• **Data section**:
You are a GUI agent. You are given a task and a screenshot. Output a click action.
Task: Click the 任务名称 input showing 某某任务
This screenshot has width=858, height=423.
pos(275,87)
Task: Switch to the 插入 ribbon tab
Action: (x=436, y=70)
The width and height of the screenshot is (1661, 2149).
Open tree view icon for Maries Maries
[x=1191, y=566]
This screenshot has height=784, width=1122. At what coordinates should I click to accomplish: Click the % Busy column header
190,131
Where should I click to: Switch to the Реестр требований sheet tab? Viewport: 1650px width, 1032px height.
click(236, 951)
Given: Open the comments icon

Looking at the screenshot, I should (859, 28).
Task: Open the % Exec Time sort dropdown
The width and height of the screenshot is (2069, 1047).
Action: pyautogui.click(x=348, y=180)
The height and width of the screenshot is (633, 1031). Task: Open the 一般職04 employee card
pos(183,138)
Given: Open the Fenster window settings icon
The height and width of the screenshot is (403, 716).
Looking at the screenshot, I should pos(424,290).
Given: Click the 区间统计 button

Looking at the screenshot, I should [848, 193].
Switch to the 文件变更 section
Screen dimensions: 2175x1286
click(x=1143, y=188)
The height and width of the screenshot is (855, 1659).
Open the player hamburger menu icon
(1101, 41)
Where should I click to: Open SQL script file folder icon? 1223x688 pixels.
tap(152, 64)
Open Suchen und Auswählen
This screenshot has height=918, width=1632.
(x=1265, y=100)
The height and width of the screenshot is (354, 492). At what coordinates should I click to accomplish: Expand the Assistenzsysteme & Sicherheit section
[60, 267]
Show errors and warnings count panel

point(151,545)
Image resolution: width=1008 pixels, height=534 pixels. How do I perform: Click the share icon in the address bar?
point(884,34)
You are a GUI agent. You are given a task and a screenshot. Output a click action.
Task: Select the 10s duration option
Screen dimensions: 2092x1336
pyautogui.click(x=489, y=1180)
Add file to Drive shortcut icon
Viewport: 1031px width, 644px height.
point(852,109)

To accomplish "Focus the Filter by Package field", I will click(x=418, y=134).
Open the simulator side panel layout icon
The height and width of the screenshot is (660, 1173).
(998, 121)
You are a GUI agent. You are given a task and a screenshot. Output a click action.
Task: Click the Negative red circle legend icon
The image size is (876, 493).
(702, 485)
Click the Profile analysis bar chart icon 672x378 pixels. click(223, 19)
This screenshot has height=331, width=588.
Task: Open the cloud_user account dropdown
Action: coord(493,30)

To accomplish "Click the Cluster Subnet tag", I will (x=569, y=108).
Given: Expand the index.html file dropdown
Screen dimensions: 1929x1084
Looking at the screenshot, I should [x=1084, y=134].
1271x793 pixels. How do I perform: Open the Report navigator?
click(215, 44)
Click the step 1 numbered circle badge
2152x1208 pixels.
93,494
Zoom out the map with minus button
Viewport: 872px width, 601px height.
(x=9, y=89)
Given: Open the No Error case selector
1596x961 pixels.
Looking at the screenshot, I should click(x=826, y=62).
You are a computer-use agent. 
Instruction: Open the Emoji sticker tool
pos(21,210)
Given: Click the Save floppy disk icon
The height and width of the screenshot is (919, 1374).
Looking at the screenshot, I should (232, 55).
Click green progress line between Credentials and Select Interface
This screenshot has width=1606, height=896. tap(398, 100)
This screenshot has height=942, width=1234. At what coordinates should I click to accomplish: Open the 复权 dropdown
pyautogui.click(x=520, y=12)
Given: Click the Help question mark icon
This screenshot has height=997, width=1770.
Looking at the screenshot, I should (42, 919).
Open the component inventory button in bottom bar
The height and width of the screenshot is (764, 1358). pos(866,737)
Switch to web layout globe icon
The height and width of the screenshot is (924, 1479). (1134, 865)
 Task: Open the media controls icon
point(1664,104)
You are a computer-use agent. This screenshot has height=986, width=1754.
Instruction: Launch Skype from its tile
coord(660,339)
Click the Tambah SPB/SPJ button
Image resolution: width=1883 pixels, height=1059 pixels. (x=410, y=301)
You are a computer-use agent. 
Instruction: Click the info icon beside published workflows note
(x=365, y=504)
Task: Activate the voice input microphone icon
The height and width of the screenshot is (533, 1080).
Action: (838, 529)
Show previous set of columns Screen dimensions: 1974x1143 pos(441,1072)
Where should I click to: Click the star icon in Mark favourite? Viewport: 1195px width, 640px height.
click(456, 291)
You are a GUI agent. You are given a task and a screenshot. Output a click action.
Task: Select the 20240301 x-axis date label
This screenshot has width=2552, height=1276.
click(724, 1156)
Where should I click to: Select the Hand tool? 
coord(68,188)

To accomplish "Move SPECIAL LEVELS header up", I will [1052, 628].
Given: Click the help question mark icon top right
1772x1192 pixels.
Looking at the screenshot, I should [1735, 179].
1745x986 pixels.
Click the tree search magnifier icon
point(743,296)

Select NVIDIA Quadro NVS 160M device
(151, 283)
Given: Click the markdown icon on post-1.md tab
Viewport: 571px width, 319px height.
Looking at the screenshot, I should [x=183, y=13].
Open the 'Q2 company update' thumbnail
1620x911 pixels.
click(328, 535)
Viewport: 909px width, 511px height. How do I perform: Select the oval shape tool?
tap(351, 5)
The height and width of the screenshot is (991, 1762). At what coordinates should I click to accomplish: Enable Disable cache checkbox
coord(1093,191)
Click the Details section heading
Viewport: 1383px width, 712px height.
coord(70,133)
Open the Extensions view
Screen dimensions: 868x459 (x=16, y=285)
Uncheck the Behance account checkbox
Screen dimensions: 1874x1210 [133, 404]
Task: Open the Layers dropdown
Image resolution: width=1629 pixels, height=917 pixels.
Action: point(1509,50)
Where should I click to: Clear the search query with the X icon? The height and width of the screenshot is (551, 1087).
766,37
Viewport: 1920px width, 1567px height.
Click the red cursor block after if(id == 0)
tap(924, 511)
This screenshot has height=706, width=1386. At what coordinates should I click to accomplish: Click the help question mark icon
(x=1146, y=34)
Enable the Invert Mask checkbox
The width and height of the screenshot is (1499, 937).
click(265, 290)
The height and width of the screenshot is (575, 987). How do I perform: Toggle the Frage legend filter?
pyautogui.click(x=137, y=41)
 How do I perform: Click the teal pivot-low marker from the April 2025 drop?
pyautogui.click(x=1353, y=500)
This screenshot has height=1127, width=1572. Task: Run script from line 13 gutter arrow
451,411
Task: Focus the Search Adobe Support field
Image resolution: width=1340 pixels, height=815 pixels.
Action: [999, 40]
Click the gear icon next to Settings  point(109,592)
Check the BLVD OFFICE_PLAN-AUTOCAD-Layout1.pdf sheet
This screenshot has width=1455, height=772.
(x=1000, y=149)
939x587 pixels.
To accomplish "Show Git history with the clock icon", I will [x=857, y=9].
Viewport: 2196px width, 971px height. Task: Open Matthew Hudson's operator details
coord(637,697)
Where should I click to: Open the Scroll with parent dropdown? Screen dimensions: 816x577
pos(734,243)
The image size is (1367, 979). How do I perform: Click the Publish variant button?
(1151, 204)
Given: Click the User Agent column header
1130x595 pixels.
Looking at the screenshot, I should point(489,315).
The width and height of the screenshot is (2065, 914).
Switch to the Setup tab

• **Your instructions**: Print all entries again, exactly.

• **Answer to the exercise**:
You are a GUI agent. You are given a task and a screenshot. Output a click action.
Task: Click the 任务名称 input showing 某某任务
This screenshot has width=858, height=423.
pos(275,87)
Task: Switch to the 插入 ribbon tab
Action: (x=436, y=70)
The width and height of the screenshot is (1661, 2149).
Open tree view icon for Maries Maries
[x=1191, y=566]
This screenshot has height=784, width=1122. At what coordinates should I click to accomplish: Click the % Busy column header
190,131
Where should I click to: Switch to the Реестр требований sheet tab? Viewport: 1650px width, 1032px height.
click(236, 951)
Given: Open the comments icon

Looking at the screenshot, I should (859, 28).
Task: Open the % Exec Time sort dropdown
The width and height of the screenshot is (2069, 1047).
Action: pyautogui.click(x=348, y=180)
The height and width of the screenshot is (633, 1031). Task: Open the 一般職04 employee card
pos(183,138)
Given: Open the Fenster window settings icon
The height and width of the screenshot is (403, 716).
Looking at the screenshot, I should pos(424,290).
Given: Click the 区间统计 button

Looking at the screenshot, I should [848, 193].
Switch to the 文件变更 section
Screen dimensions: 2175x1286
click(x=1143, y=188)
The height and width of the screenshot is (855, 1659).
Open the player hamburger menu icon
(1101, 41)
Where should I click to: Open SQL script file folder icon? 1223x688 pixels.
tap(152, 64)
Open Suchen und Auswählen
This screenshot has height=918, width=1632.
(x=1265, y=100)
The height and width of the screenshot is (354, 492). At what coordinates should I click to accomplish: Expand the Assistenzsysteme & Sicherheit section
[60, 267]
Show errors and warnings count panel

point(151,545)
Image resolution: width=1008 pixels, height=534 pixels. How do I perform: Click the share icon in the address bar?
point(884,34)
You are a GUI agent. You are given a task and a screenshot. Output a click action.
Task: Select the 10s duration option
Screen dimensions: 2092x1336
pyautogui.click(x=489, y=1180)
Add file to Drive shortcut icon
Viewport: 1031px width, 644px height.
point(852,109)

To accomplish "Focus the Filter by Package field", I will click(x=418, y=134).
Open the simulator side panel layout icon
The height and width of the screenshot is (660, 1173).
(998, 121)
You are a GUI agent. You are given a task and a screenshot. Output a click action.
Task: Click the Negative red circle legend icon
The image size is (876, 493).
(702, 485)
Click the Profile analysis bar chart icon 672x378 pixels. click(223, 19)
This screenshot has height=331, width=588.
Task: Open the cloud_user account dropdown
Action: coord(493,30)

To accomplish "Click the Cluster Subnet tag", I will (x=569, y=108).
Given: Expand the index.html file dropdown
Screen dimensions: 1929x1084
Looking at the screenshot, I should [x=1084, y=134].
1271x793 pixels. How do I perform: Open the Report navigator?
click(215, 44)
Click the step 1 numbered circle badge
2152x1208 pixels.
93,494
Zoom out the map with minus button
Viewport: 872px width, 601px height.
(x=9, y=89)
Given: Open the No Error case selector
1596x961 pixels.
Looking at the screenshot, I should click(x=826, y=62).
You are a computer-use agent. 
Instruction: Open the Emoji sticker tool
pos(21,210)
Given: Click the Save floppy disk icon
The height and width of the screenshot is (919, 1374).
Looking at the screenshot, I should (232, 55).
Click green progress line between Credentials and Select Interface
This screenshot has width=1606, height=896. tap(398, 100)
This screenshot has height=942, width=1234. At what coordinates should I click to accomplish: Open the 复权 dropdown
pyautogui.click(x=520, y=12)
Given: Click the Help question mark icon
This screenshot has height=997, width=1770.
Looking at the screenshot, I should (42, 919).
Open the component inventory button in bottom bar
The height and width of the screenshot is (764, 1358). pos(866,737)
Switch to web layout globe icon
The height and width of the screenshot is (924, 1479). (1134, 865)
 Task: Open the media controls icon
point(1664,104)
You are a computer-use agent. This screenshot has height=986, width=1754.
Instruction: Launch Skype from its tile
coord(660,339)
Click the Tambah SPB/SPJ button
Image resolution: width=1883 pixels, height=1059 pixels. (x=410, y=301)
You are a computer-use agent. 
Instruction: Click the info icon beside published workflows note
(x=365, y=504)
Task: Activate the voice input microphone icon
The height and width of the screenshot is (533, 1080).
Action: (838, 529)
Show previous set of columns Screen dimensions: 1974x1143 pos(441,1072)
Where should I click to: Click the star icon in Mark favourite? Viewport: 1195px width, 640px height.
click(456, 291)
You are a GUI agent. You are given a task and a screenshot. Output a click action.
Task: Select the 20240301 x-axis date label
This screenshot has width=2552, height=1276.
click(724, 1156)
Where should I click to: Select the Hand tool? 
coord(68,188)

To accomplish "Move SPECIAL LEVELS header up", I will [1052, 628].
Given: Click the help question mark icon top right
1772x1192 pixels.
Looking at the screenshot, I should [1735, 179].
1745x986 pixels.
Click the tree search magnifier icon
point(743,296)

Select NVIDIA Quadro NVS 160M device
(151, 283)
Given: Click the markdown icon on post-1.md tab
Viewport: 571px width, 319px height.
Looking at the screenshot, I should [x=183, y=13].
Open the 'Q2 company update' thumbnail
1620x911 pixels.
click(328, 535)
Viewport: 909px width, 511px height. How do I perform: Select the oval shape tool?
tap(351, 5)
The height and width of the screenshot is (991, 1762). At what coordinates should I click to accomplish: Enable Disable cache checkbox
coord(1093,191)
Click the Details section heading
Viewport: 1383px width, 712px height.
coord(70,133)
Open the Extensions view
Screen dimensions: 868x459 (x=16, y=285)
Uncheck the Behance account checkbox
Screen dimensions: 1874x1210 [133, 404]
Task: Open the Layers dropdown
Image resolution: width=1629 pixels, height=917 pixels.
Action: point(1509,50)
Where should I click to: Clear the search query with the X icon? The height and width of the screenshot is (551, 1087).
766,37
Viewport: 1920px width, 1567px height.
Click the red cursor block after if(id == 0)
tap(924, 511)
This screenshot has height=706, width=1386. At what coordinates should I click to accomplish: Click the help question mark icon
(x=1146, y=34)
Enable the Invert Mask checkbox
The width and height of the screenshot is (1499, 937).
click(265, 290)
The height and width of the screenshot is (575, 987). How do I perform: Toggle the Frage legend filter?
pyautogui.click(x=137, y=41)
 How do I perform: Click the teal pivot-low marker from the April 2025 drop?
pyautogui.click(x=1353, y=500)
This screenshot has height=1127, width=1572. Task: Run script from line 13 gutter arrow
451,411
Task: Focus the Search Adobe Support field
Image resolution: width=1340 pixels, height=815 pixels.
Action: [999, 40]
Click the gear icon next to Settings  point(109,592)
Check the BLVD OFFICE_PLAN-AUTOCAD-Layout1.pdf sheet
This screenshot has width=1455, height=772.
(x=1000, y=149)
939x587 pixels.
To accomplish "Show Git history with the clock icon", I will [x=857, y=9].
Viewport: 2196px width, 971px height. Task: Open Matthew Hudson's operator details
coord(637,697)
Where should I click to: Open the Scroll with parent dropdown? Screen dimensions: 816x577
pos(734,243)
The image size is (1367, 979). How do I perform: Click the Publish variant button?
(1151, 204)
Given: Click the User Agent column header
1130x595 pixels.
Looking at the screenshot, I should point(489,315).
The width and height of the screenshot is (2065, 914).
Switch to the Setup tab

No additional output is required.